-- Data lines start --

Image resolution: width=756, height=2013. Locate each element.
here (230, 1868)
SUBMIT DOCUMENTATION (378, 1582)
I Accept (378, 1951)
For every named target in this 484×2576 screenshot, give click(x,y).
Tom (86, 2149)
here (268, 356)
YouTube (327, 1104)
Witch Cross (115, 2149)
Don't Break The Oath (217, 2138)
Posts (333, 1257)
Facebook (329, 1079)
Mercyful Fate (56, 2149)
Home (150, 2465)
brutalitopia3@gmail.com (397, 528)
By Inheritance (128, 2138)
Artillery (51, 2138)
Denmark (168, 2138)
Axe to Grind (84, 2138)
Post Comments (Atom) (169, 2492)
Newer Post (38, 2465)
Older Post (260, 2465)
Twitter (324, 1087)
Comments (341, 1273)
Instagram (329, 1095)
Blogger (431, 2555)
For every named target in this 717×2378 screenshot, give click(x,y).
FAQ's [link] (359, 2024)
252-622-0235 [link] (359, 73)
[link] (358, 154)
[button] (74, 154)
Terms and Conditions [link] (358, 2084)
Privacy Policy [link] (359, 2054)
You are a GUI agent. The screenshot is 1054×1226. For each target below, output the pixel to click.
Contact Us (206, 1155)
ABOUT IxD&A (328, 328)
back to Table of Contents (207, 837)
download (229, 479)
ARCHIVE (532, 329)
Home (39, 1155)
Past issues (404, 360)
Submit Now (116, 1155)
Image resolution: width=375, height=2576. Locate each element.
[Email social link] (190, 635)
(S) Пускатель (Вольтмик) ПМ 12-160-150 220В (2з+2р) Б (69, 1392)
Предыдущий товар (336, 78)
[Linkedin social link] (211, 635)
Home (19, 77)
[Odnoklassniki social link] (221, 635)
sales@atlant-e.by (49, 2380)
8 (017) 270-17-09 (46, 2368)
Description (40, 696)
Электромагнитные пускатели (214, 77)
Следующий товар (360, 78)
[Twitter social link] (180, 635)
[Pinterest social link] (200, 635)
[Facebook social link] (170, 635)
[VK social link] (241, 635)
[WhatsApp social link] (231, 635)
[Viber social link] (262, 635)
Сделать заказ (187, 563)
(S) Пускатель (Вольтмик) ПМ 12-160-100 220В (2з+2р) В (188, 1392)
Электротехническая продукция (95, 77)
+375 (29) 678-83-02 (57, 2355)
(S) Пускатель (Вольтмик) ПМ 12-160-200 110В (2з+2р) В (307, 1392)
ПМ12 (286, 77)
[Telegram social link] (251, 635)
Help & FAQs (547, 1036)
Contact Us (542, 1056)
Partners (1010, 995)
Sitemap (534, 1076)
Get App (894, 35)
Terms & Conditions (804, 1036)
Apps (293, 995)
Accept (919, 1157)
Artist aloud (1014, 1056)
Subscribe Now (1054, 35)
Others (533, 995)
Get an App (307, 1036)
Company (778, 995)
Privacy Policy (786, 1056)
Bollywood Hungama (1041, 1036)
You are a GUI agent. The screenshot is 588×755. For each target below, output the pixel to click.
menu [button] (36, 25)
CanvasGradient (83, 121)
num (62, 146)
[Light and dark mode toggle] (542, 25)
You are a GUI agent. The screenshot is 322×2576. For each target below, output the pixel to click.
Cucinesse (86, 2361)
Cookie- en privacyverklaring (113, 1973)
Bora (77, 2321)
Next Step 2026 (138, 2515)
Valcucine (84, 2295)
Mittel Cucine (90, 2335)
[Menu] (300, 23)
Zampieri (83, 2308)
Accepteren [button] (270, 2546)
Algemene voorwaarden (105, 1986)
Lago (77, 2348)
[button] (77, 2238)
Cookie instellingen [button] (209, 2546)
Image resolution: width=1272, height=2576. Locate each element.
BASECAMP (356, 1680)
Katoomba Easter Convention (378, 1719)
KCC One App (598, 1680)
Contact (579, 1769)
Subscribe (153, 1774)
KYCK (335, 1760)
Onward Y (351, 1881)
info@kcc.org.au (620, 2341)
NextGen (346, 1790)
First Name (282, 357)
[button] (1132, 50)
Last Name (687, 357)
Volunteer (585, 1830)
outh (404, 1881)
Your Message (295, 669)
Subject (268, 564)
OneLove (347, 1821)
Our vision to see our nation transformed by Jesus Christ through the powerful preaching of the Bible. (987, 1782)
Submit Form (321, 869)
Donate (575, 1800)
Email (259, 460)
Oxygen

-- Data lines end --

▶ **Task to complete**: Rewrite all the lines above with each "Home" changed to "Main Page", leaving everything else untouched.

▶ **Solution for this problem**:
Image resolution: width=756, height=2013. Locate each element.
here (230, 1868)
SUBMIT DOCUMENTATION (378, 1582)
I Accept (378, 1951)
For every named target in this 484×2576 screenshot, give click(x,y).
Tom (86, 2149)
here (268, 356)
YouTube (327, 1104)
Witch Cross (115, 2149)
Don't Break The Oath (217, 2138)
Posts (333, 1257)
Facebook (329, 1079)
Mercyful Fate (56, 2149)
Main Page (150, 2465)
brutalitopia3@gmail.com (397, 528)
By Inheritance (128, 2138)
Artillery (51, 2138)
Denmark (168, 2138)
Axe to Grind (84, 2138)
Post Comments (Atom) (169, 2492)
Newer Post (38, 2465)
Older Post (260, 2465)
Twitter (324, 1087)
Comments (341, 1273)
Instagram (329, 1095)
Blogger (431, 2555)
For every named target in this 717×2378 screenshot, give click(x,y).
FAQ's [link] (359, 2024)
252-622-0235 [link] (359, 73)
[link] (358, 154)
[button] (74, 154)
Terms and Conditions [link] (358, 2084)
Privacy Policy [link] (359, 2054)
You are a GUI agent. The screenshot is 1054×1226. For each target below, output the pixel to click.
Contact Us (206, 1155)
ABOUT IxD&A (328, 328)
back to Table of Contents (207, 837)
download (229, 479)
ARCHIVE (532, 329)
Main Page (39, 1155)
Past issues (404, 360)
Submit Now (116, 1155)
Image resolution: width=375, height=2576. Locate each element.
[Email social link] (190, 635)
(S) Пускатель (Вольтмик) ПМ 12-160-150 220В (2з+2р) Б (69, 1392)
Предыдущий товар (336, 78)
[Linkedin social link] (211, 635)
Main Page (19, 77)
[Odnoklassniki social link] (221, 635)
sales@atlant-e.by (49, 2380)
8 (017) 270-17-09 (46, 2368)
Description (40, 696)
Электромагнитные пускатели (214, 77)
Следующий товар (360, 78)
[Twitter social link] (180, 635)
[Pinterest social link] (200, 635)
[Facebook social link] (170, 635)
[VK social link] (241, 635)
[WhatsApp social link] (231, 635)
[Viber social link] (262, 635)
Сделать заказ (187, 563)
(S) Пускатель (Вольтмик) ПМ 12-160-100 220В (2з+2р) В (188, 1392)
Электротехническая продукция (95, 77)
+375 (29) 678-83-02 (57, 2355)
(S) Пускатель (Вольтмик) ПМ 12-160-200 110В (2з+2р) В (307, 1392)
ПМ12 (286, 77)
[Telegram social link] (251, 635)
Help & FAQs (547, 1036)
Contact Us (542, 1056)
Partners (1010, 995)
Sitemap (534, 1076)
Get App (894, 35)
Terms & Conditions (804, 1036)
Apps (293, 995)
Accept (919, 1157)
Artist aloud (1014, 1056)
Subscribe Now (1054, 35)
Others (533, 995)
Get an App (307, 1036)
Company (778, 995)
Privacy Policy (786, 1056)
Bollywood Hungama (1041, 1036)
You are a GUI agent. The screenshot is 588×755. For each target below, output the pixel to click.
menu [button] (36, 25)
CanvasGradient (83, 121)
num (62, 146)
[Light and dark mode toggle] (542, 25)
You are a GUI agent. The screenshot is 322×2576. For each target below, output the pixel to click.
Cucinesse (86, 2361)
Cookie- en privacyverklaring (113, 1973)
Bora (77, 2321)
Next Step 2026 (138, 2515)
Valcucine (84, 2295)
Mittel Cucine (90, 2335)
[Menu] (300, 23)
Zampieri (83, 2308)
Accepteren [button] (270, 2546)
Algemene voorwaarden (105, 1986)
Lago (77, 2348)
[button] (77, 2238)
Cookie instellingen [button] (209, 2546)
Image resolution: width=1272, height=2576. Locate each element.
BASECAMP (356, 1680)
Katoomba Easter Convention (378, 1719)
KCC One App (598, 1680)
Contact (579, 1769)
Subscribe (153, 1774)
KYCK (335, 1760)
Onward Y (351, 1881)
info@kcc.org.au (620, 2341)
NextGen (346, 1790)
First Name (282, 357)
[button] (1132, 50)
Last Name (687, 357)
Volunteer (585, 1830)
outh (404, 1881)
Your Message (295, 669)
Subject (268, 564)
OneLove (347, 1821)
Our vision to see our nation transformed by Jesus Christ through the powerful preaching of the Bible. (987, 1782)
Submit Form (321, 869)
Donate (575, 1800)
Email (259, 460)
Oxygen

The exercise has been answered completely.